Collected data entries:
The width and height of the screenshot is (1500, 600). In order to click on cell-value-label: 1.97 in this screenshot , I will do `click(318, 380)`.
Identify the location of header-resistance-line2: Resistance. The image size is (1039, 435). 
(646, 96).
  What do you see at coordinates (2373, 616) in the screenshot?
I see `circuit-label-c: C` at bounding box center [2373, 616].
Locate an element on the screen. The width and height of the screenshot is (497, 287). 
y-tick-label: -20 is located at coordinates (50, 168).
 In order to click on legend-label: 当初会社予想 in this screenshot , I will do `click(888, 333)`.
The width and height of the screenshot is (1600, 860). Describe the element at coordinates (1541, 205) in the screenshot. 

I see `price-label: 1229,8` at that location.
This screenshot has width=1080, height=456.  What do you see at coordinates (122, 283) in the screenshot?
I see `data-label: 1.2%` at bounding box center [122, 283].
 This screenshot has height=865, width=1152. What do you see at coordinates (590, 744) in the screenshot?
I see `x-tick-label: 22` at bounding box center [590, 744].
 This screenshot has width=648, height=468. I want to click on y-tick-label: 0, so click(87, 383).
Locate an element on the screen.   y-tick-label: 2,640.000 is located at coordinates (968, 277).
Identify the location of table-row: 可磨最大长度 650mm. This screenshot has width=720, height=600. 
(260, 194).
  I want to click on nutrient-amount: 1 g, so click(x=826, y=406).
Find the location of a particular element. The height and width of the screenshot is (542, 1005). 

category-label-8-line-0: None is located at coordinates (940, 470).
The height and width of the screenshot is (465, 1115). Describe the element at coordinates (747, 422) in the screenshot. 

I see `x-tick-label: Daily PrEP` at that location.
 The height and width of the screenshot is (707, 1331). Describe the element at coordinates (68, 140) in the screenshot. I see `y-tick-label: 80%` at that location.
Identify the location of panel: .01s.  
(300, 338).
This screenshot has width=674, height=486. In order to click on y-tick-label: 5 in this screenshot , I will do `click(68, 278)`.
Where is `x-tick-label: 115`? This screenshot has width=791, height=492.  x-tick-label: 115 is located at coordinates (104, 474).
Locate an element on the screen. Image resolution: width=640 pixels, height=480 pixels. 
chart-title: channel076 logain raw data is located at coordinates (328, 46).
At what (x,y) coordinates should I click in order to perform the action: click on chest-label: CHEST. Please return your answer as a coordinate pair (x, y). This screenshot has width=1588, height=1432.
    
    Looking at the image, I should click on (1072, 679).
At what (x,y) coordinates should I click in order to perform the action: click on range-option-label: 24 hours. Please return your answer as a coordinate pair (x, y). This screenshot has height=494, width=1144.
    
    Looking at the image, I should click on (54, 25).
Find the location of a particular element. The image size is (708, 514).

- [WORK REQUIRED] Reproduce the data word for word, starting with the line containing "coordinates (104, 474)." and continuing through the final line of the data, inclusive.

- [PROBLEM SOLUTION]
Where is `x-tick-label: 115`? This screenshot has width=791, height=492.  x-tick-label: 115 is located at coordinates (104, 474).
Locate an element on the screen. Image resolution: width=640 pixels, height=480 pixels. 
chart-title: channel076 logain raw data is located at coordinates (328, 46).
At what (x,y) coordinates should I click in order to perform the action: click on chest-label: CHEST. Please return your answer as a coordinate pair (x, y). This screenshot has width=1588, height=1432.
    
    Looking at the image, I should click on (1072, 679).
At what (x,y) coordinates should I click in order to perform the action: click on range-option-label: 24 hours. Please return your answer as a coordinate pair (x, y). This screenshot has height=494, width=1144.
    
    Looking at the image, I should click on (54, 25).
Find the location of a particular element. The image size is (708, 514).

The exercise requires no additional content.